Dataset entries:
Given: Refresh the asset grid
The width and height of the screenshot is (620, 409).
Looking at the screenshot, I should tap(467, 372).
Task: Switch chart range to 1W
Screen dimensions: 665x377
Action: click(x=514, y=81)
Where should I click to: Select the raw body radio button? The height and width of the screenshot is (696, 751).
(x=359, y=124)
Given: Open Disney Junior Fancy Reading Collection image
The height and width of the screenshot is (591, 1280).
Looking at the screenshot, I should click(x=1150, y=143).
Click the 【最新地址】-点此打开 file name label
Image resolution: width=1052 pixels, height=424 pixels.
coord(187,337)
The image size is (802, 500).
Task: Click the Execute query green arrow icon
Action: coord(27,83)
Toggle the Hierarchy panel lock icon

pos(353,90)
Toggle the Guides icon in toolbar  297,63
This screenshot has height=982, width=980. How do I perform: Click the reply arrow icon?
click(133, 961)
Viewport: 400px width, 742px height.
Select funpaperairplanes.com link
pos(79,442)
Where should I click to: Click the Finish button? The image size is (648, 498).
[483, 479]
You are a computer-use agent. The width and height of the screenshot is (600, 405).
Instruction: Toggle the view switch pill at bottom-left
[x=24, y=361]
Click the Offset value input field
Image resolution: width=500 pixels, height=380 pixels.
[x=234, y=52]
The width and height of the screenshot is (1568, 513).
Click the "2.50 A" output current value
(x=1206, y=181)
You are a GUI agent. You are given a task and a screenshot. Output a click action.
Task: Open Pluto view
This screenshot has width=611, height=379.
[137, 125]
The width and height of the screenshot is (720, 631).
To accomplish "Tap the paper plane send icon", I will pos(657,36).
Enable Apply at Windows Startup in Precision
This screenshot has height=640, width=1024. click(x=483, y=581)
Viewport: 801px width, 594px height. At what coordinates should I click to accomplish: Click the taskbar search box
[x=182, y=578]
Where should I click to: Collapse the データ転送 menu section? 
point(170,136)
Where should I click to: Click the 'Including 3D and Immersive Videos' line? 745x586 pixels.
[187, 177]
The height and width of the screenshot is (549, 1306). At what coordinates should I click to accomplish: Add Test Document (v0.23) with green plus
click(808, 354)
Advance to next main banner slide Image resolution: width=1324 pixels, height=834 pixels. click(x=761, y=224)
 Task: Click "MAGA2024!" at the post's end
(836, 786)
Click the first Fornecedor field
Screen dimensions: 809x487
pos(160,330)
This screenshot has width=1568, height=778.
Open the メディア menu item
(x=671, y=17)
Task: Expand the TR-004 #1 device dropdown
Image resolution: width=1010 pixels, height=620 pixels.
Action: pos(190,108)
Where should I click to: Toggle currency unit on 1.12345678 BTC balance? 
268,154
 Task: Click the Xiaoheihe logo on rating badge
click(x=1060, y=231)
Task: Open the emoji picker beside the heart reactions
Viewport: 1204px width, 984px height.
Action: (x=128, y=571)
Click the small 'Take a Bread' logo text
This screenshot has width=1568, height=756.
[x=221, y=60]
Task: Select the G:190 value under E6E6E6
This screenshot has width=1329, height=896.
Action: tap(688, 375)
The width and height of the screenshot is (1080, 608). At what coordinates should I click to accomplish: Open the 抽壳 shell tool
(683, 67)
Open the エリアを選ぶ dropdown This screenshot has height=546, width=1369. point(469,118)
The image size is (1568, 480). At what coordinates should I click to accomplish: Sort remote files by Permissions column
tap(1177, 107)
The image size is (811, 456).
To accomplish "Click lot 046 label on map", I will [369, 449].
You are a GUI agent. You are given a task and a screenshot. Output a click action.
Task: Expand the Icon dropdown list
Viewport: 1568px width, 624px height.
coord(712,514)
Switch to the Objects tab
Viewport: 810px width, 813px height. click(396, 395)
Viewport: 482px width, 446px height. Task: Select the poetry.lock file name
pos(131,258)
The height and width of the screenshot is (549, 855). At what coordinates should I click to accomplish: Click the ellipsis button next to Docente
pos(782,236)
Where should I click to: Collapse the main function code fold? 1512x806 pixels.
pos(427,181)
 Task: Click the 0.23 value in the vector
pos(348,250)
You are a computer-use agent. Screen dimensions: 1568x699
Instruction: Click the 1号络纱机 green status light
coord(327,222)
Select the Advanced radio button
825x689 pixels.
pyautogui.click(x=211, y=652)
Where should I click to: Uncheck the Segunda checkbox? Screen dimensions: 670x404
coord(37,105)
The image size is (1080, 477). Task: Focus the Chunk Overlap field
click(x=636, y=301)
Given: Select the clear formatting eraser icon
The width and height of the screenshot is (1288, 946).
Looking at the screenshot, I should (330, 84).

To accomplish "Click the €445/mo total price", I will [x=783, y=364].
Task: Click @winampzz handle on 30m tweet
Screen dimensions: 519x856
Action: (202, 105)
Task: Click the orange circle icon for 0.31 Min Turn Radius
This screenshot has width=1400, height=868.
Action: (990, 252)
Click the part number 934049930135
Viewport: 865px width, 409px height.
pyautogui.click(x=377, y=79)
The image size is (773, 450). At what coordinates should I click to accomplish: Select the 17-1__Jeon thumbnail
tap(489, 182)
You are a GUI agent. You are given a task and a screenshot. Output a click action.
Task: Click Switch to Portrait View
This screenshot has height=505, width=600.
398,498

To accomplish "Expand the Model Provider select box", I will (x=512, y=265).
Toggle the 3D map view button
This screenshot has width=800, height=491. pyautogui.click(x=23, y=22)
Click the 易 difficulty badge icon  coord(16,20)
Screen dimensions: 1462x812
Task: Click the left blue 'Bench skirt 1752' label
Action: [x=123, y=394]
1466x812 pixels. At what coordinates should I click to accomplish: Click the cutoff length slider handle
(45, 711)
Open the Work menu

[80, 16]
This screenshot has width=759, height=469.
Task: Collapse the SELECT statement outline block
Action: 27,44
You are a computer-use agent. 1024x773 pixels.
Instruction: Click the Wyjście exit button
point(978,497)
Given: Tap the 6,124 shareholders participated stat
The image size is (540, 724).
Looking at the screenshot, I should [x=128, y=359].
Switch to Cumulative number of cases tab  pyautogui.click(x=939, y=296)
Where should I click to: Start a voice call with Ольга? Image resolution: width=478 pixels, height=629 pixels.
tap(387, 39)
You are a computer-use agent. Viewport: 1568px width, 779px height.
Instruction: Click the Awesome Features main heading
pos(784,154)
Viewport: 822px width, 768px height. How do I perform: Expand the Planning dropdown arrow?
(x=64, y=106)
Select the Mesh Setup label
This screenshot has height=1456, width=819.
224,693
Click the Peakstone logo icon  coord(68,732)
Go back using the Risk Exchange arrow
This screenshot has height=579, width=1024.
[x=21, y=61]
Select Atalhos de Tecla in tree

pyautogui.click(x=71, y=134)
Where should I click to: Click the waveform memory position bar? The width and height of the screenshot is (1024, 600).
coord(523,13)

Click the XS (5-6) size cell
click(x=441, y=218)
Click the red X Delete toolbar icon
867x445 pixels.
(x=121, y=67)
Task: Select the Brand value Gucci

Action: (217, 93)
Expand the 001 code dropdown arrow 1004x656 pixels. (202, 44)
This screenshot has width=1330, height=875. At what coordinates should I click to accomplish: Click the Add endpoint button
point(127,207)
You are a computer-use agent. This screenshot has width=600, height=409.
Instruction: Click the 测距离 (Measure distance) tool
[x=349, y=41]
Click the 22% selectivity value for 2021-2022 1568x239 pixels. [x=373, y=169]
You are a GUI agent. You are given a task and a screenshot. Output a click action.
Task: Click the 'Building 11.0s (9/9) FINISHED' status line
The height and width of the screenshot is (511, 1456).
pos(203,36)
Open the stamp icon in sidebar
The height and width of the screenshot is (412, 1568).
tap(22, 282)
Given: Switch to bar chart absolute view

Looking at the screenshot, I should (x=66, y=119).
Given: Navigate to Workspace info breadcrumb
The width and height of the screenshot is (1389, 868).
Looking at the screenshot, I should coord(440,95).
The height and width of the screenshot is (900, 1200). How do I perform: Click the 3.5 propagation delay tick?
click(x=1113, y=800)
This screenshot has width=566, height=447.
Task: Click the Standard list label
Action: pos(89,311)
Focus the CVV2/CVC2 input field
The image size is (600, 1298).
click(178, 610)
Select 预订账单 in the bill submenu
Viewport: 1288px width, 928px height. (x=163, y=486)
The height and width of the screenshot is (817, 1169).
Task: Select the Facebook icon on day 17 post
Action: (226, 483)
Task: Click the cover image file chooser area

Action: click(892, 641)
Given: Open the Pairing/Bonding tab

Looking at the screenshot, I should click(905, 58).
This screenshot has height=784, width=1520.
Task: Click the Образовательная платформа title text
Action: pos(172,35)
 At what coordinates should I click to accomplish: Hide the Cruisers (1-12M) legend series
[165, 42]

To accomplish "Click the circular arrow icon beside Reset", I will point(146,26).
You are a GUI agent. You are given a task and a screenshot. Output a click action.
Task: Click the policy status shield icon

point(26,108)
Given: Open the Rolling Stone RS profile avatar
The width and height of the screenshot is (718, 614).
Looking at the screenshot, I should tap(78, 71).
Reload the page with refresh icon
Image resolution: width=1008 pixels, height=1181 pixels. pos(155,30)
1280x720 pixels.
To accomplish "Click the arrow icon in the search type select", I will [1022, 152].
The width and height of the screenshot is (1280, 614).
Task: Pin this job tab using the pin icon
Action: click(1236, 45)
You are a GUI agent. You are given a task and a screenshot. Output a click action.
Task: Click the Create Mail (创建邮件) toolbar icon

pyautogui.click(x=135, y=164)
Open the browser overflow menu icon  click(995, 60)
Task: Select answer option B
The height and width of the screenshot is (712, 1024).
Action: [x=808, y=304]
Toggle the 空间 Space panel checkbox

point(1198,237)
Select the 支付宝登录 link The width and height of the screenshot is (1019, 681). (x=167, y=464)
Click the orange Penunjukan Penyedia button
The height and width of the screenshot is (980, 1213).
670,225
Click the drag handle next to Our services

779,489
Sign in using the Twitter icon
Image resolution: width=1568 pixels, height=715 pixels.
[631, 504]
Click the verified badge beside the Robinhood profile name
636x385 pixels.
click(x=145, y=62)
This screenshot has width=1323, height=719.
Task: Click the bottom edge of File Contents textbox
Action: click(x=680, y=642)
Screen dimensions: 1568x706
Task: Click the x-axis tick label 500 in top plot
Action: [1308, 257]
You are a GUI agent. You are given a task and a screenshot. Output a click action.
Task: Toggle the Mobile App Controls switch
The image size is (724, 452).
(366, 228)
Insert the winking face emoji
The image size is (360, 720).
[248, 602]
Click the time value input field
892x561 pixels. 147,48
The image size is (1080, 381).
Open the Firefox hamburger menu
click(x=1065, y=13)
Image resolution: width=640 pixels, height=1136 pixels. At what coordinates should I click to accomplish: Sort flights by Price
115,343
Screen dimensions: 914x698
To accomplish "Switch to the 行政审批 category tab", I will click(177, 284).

Task statement:
Go to the line in the material above that contains "Select 预订账单 in the bill submenu" and copy exactly from there through the line that contains "1280x720 pixels.", stopping after it.

Answer space:
Select 预订账单 in the bill submenu
Viewport: 1288px width, 928px height. (x=163, y=486)
The height and width of the screenshot is (817, 1169).
Task: Select the Facebook icon on day 17 post
Action: (226, 483)
Task: Click the cover image file chooser area

Action: click(892, 641)
Given: Open the Pairing/Bonding tab

Looking at the screenshot, I should click(905, 58).
This screenshot has height=784, width=1520.
Task: Click the Образовательная платформа title text
Action: pos(172,35)
 At what coordinates should I click to accomplish: Hide the Cruisers (1-12M) legend series
[165, 42]

To accomplish "Click the circular arrow icon beside Reset", I will point(146,26).
You are a GUI agent. You are given a task and a screenshot. Output a click action.
Task: Click the policy status shield icon

point(26,108)
Given: Open the Rolling Stone RS profile avatar
The width and height of the screenshot is (718, 614).
Looking at the screenshot, I should tap(78, 71).
Reload the page with refresh icon
Image resolution: width=1008 pixels, height=1181 pixels. pos(155,30)
1280x720 pixels.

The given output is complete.